You’ll be able to pitch this tent in no time, once you’ve got the hang of it. First of all, peg down the back corner, then stick your trekking pole in place and pull the guyline on the peak to then peg down the front, followed by the corners. Don’t worry if the sides look to be high off the ground; this has been done to promote ventilation.
On the breathability/ventilation front, we would say that this tent gets pretty wet inside in certain conditions – namely when it’s cold, wet and not particularly windy. One of our testers used this on a three-week fastpack over all of Wales’ mountains and he really struggled to keep condensation from forming on the inside.

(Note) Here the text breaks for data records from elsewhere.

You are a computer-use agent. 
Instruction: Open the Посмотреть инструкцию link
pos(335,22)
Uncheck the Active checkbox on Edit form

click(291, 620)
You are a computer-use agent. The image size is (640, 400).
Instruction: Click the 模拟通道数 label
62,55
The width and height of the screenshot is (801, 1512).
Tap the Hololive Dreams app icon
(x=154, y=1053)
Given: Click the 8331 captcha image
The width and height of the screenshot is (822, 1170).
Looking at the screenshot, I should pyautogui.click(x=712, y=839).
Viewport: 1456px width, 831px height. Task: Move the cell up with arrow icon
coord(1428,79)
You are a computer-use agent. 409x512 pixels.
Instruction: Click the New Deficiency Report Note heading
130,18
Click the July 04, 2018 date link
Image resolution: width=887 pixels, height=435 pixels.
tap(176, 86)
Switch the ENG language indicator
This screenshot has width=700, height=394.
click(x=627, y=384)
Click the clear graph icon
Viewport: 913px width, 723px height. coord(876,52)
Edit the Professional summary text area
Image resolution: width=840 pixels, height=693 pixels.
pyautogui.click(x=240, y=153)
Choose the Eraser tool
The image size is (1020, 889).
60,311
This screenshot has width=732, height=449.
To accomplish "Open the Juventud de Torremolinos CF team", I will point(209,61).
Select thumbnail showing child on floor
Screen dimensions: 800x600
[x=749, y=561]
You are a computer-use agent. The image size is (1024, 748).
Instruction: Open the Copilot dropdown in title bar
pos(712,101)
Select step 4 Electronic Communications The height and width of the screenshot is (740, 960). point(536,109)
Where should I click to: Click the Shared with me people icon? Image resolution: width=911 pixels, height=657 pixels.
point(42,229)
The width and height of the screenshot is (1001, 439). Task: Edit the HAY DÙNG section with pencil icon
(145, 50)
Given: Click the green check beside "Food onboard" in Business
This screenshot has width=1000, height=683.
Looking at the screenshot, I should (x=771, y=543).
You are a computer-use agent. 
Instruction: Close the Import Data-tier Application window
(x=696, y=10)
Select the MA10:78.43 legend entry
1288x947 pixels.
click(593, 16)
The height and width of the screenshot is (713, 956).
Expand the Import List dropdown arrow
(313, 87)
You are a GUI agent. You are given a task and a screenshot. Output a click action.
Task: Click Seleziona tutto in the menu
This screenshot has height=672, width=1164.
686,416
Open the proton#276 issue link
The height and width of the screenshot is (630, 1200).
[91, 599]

So if you’re going to use this, avoid using in the aforementioned conditions and if you have to, make sure the door is unzipped from the top and the sides are raised as high as possible.
Full vestibule / high vent / zipper vestibule closure / easy tensioning adjustment / floating canopy / floating floor / optimized sleeping area / centre pole support.
Weight: 1870g Price: £185
Internal Size: (LxWxH): 220cm x 80cm x 92cm Key attributes: good value, sutrdy, high ceiling, large porch Best for: three-season backpacking and bikepacking
If you love Terra Nova’s approach but can’t afford its prices, then its sub-brand Wild Country – which offers simple, good value products utilising Terra Nova’s own design and quality standards – is exactly what you’re looking for. The Helm 1 is a freestanding, spacious tent with a three-season rating. Its main drawback is the weight. At 1870g, it is by far the heaviest tent on test – almost twice the weight of Terra Nova’s Laser Competition 1. But, if you can cope with the weight, the Helm 1 has a host of advantages. It is pretty roomy, with a big porch, a high profile providing good head room, and ample space for one person and gear. A small door at the back of the inner also provides access to the space under the flysheet for useful extra storage.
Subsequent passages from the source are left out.